Özellikle bazı virüsler bu açıdan çok önem taşır. Bunların çoğu vücuda girer ve önemli bir hastalığa neden olmazlar. Fakat hücrelerimizde yaşam boyu kalırlar. Ancak bağışıklık sisteminin zayıfladığı bazı durumlarda baskıdan kurtularak etkin hale geçerler ve ciddi hastalıklara yol açabilirler. Örneğin Herpes virüsleri (siğil, uçuk), Sitomegalovirüs (CMV), Hepatit B, Hepatit C gibi.

Soframıza gelen sebze ve meyvelerin bir kısmında böcek ve zararlılara karşı kullanılan ilaç kalıntıları, tarımda kullanılan suni gübre artıkları, endüstriyel atık maddelerle kirlenmiş toprak, motorlu taşıt egzoz gazlarındaki ağır metal buharları, gıda üretiminde kullanılan koruyucu kimyasal maddeler ve antibiyotikler gibi daha pek çok etken çevresel kirlenme çerçevesini oluşturmaktadır.

Bunlar ve benzeri pek çok etkenler yaşam boyunca karşılaştığımız ciddi hastalıklara veya yaşam kalitesini azaltan kronik hastalıklara yol açabilirler. Alzheimer, Parkinson, Diabet, Lupus, ALS, Multipl skleroz (MS), bazı metabolik hastalıklar, bağışıklık sistemini ilgilendiren hastalıklar, bazı kanser türleri gibi.

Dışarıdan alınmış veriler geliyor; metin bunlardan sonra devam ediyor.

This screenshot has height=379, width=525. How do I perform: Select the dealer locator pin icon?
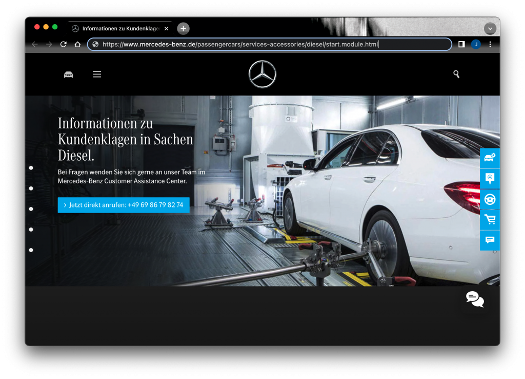[490, 179]
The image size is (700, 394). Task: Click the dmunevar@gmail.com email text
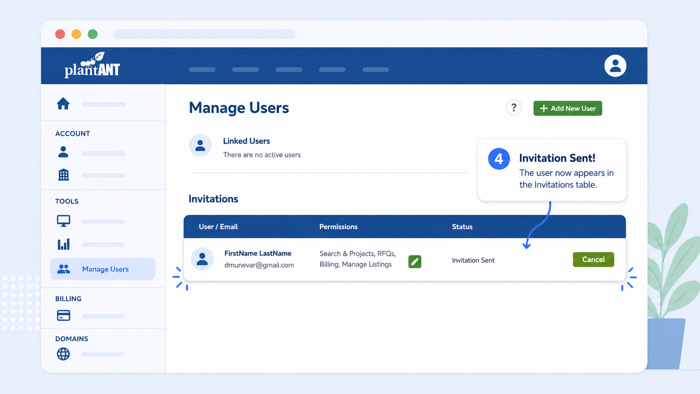pyautogui.click(x=259, y=265)
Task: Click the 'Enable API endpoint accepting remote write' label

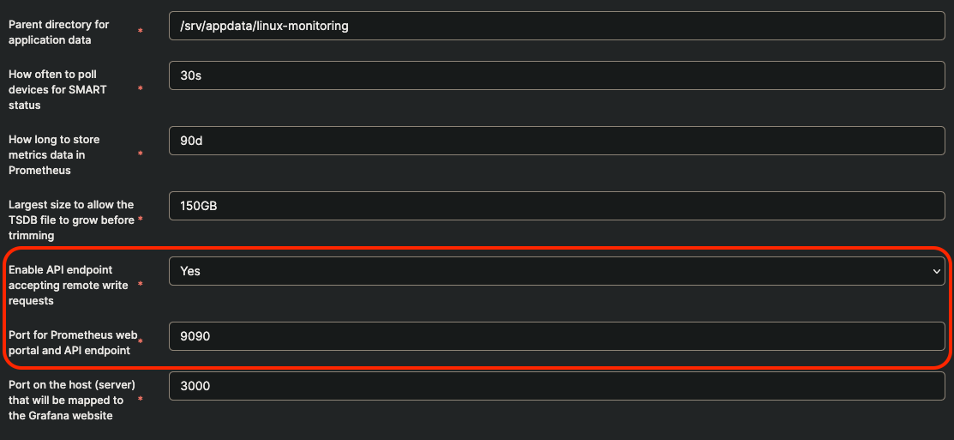Action: (x=69, y=285)
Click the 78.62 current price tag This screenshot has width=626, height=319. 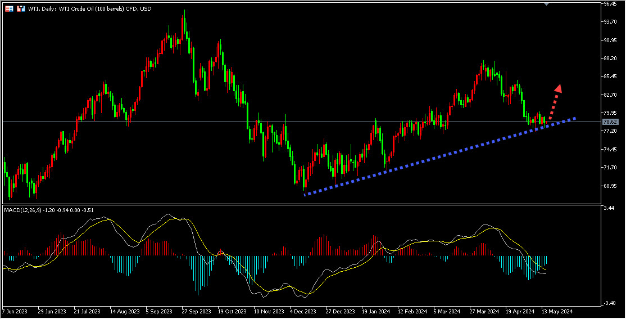pos(610,122)
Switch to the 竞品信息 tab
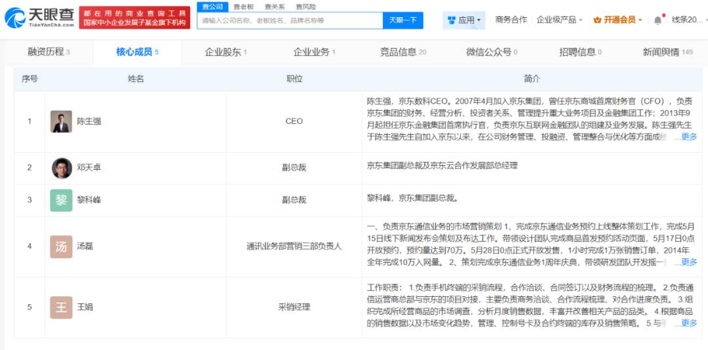This screenshot has width=708, height=350. [403, 52]
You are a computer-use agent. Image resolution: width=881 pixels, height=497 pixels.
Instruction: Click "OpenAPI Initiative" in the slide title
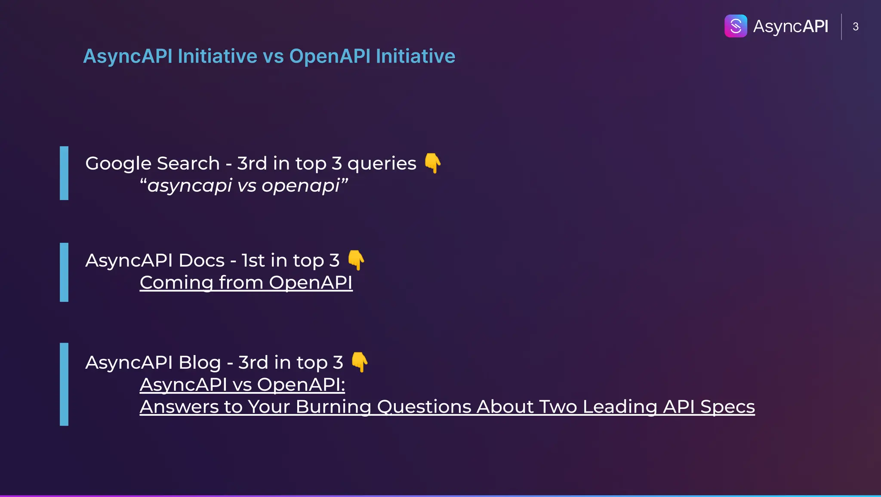point(372,56)
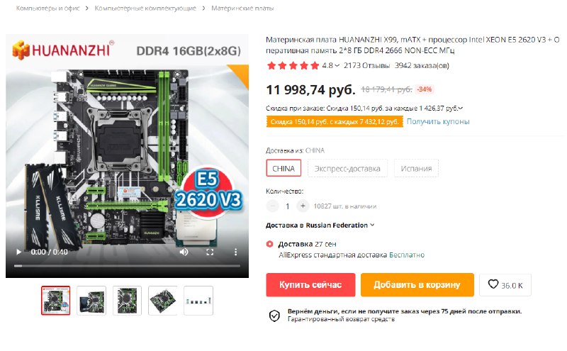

Vücudumuzda bulunan hücreler çoğalırken veya yenilenirken çevresel etkenlerden herhangi birinin tetiklemesi ile bazı hücrelerde genetik yapı etkilenerek değişime uğrar. Bu değişimler Mutasyon olarak adlandırılır ve çoğu hücre içindeki kontrol mekanizmaları ile onarılır veya etkisiz hale getirilir. Fakat bazı durumlarda kontrol mekanizmaları yeterli olmayabilir ve kontrolsüz hücre çoğalması ortaya çıkar, hücre ve doku normal görevini yapamaz. Pek çok hastalığın bu etkilerle olduğuna inanılmaktadır.